> WHAT TO WORK ON
Identify and pull out each line of the entries in which "above" occurs.

===

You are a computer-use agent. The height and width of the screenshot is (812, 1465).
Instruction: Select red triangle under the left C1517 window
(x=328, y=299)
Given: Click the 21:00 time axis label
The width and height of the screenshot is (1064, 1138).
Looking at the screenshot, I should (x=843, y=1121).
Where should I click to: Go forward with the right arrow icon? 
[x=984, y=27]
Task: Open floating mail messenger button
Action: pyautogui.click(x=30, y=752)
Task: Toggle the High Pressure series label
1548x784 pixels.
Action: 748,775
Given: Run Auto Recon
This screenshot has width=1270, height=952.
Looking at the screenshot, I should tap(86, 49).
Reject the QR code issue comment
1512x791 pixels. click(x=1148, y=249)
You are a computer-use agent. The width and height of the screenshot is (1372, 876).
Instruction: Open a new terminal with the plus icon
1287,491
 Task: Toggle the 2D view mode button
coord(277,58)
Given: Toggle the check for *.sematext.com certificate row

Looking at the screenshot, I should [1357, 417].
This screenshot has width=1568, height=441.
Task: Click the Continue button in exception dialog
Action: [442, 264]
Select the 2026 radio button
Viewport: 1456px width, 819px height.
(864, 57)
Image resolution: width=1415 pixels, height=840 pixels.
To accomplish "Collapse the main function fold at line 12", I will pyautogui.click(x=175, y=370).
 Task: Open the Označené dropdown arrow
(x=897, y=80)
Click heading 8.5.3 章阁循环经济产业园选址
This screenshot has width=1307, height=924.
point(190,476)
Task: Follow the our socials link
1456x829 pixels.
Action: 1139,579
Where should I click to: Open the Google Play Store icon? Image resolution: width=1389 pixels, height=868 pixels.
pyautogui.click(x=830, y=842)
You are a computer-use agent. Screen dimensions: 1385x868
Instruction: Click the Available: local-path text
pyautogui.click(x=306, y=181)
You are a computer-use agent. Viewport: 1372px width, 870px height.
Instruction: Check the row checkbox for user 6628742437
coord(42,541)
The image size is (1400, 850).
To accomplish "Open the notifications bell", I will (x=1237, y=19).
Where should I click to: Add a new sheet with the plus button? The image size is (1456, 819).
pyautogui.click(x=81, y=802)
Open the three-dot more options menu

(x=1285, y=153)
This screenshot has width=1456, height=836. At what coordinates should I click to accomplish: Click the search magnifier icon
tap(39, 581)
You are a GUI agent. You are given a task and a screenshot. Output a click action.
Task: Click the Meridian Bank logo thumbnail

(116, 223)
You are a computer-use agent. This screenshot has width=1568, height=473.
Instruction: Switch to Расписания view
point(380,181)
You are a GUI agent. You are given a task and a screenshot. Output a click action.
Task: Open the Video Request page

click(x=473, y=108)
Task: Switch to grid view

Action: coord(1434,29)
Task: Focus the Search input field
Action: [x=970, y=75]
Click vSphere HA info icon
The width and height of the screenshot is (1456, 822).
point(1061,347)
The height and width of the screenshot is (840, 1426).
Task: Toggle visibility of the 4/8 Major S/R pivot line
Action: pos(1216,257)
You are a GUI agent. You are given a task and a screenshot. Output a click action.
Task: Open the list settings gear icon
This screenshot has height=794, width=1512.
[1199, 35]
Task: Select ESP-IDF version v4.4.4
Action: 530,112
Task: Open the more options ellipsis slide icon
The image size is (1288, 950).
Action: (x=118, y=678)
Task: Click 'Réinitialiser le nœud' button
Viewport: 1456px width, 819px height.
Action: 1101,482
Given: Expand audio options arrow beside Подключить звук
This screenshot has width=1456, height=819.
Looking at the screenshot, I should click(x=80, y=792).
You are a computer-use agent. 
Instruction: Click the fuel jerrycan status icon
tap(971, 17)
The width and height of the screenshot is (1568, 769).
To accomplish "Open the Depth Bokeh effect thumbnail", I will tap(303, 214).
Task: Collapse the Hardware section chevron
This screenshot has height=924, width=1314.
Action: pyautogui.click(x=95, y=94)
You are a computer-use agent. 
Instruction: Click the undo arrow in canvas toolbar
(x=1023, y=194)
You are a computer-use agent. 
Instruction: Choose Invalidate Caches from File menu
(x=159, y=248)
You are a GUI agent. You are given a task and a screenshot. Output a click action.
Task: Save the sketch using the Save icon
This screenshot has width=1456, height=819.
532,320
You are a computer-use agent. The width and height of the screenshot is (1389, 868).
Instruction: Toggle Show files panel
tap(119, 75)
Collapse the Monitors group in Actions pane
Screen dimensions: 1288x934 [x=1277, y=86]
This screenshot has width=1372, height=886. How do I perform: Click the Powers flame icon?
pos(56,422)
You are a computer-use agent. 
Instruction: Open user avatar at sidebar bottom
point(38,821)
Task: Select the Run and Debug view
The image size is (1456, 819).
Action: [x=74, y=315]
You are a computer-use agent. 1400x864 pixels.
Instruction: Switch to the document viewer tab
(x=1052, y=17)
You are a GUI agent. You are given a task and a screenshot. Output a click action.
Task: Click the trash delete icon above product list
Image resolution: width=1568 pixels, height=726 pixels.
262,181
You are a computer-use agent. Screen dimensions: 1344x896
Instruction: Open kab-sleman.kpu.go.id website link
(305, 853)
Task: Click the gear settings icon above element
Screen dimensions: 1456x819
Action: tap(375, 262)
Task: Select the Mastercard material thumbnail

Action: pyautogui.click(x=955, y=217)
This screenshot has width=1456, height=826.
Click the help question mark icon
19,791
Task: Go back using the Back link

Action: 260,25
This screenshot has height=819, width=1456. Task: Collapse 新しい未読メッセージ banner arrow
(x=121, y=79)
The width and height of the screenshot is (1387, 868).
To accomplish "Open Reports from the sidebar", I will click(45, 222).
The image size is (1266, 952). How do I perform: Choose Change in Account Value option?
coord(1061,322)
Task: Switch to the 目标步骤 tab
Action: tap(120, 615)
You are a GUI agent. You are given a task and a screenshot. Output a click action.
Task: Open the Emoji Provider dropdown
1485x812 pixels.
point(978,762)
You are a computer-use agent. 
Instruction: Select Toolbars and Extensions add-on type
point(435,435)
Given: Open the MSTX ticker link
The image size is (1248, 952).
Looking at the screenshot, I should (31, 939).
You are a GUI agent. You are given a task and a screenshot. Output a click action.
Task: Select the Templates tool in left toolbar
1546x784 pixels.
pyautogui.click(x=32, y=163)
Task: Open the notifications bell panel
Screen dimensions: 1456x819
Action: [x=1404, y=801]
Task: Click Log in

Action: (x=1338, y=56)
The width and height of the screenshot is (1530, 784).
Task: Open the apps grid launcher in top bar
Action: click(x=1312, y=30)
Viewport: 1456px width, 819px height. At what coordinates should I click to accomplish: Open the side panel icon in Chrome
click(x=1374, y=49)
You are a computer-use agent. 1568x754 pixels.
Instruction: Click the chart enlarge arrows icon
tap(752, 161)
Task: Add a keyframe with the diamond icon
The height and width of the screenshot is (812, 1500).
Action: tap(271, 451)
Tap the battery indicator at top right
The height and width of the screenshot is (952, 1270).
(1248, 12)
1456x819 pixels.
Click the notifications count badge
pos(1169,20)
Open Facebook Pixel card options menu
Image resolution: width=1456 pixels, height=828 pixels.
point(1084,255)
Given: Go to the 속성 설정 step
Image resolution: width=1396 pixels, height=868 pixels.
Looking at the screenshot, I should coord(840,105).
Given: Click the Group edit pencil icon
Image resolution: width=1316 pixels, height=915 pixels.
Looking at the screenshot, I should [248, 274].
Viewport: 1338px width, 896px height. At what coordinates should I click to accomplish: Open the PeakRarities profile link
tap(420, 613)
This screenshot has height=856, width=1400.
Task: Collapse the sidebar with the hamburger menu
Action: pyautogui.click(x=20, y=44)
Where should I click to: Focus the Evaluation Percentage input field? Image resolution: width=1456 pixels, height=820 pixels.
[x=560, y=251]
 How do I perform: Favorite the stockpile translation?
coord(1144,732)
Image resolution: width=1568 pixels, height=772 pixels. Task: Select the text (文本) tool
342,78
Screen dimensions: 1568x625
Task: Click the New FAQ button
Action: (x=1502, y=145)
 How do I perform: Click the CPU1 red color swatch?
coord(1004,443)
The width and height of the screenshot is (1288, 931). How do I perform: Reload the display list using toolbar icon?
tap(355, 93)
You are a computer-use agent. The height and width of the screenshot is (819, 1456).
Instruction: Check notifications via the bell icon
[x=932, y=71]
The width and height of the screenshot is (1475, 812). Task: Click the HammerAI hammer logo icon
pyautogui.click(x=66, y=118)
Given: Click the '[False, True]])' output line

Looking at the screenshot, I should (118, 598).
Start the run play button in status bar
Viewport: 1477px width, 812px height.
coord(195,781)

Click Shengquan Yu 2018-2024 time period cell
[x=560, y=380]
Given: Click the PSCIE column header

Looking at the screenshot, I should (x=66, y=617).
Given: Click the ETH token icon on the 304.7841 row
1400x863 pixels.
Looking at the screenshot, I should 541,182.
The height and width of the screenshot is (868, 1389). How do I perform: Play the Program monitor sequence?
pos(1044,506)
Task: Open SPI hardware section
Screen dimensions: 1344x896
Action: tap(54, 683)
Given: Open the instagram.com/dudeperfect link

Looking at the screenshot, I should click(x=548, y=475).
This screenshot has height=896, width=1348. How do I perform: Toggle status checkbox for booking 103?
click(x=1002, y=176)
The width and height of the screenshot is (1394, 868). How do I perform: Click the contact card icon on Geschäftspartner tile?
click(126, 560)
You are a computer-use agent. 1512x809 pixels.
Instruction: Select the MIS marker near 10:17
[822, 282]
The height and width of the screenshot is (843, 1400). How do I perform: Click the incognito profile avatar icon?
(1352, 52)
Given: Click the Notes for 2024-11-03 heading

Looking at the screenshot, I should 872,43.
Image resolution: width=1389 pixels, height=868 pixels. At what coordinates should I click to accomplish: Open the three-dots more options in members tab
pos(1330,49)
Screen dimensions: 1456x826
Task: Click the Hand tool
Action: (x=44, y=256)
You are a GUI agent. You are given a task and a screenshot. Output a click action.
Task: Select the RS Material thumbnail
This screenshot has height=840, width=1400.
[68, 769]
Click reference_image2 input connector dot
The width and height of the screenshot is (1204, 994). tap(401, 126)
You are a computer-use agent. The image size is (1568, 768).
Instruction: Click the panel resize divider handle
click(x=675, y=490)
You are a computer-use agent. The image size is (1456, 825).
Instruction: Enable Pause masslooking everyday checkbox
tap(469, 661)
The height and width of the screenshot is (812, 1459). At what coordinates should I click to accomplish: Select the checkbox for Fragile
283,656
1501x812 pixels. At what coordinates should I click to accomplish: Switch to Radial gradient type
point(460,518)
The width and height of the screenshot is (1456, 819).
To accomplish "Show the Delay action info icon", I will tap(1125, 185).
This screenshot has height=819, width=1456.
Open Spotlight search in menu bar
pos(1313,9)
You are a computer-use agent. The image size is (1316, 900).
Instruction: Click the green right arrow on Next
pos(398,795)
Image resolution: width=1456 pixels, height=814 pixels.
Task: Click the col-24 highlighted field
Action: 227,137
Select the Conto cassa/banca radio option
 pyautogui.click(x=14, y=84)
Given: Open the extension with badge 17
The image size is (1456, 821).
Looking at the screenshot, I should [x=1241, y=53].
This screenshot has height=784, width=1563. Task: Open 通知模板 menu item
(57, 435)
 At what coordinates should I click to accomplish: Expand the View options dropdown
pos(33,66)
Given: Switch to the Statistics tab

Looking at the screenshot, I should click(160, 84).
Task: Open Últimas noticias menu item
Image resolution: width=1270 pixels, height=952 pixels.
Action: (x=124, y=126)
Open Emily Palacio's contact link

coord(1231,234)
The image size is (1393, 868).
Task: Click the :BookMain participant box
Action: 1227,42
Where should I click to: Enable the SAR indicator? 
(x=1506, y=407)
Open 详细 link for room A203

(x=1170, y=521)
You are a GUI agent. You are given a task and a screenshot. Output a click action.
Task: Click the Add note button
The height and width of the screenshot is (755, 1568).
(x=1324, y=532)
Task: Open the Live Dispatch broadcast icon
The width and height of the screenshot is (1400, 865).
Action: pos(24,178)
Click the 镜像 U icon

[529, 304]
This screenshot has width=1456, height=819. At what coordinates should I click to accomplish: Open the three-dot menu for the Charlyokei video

===

> ANSWER
Task: Click the trash delete icon above product list
Task: Click the gear settings icon above element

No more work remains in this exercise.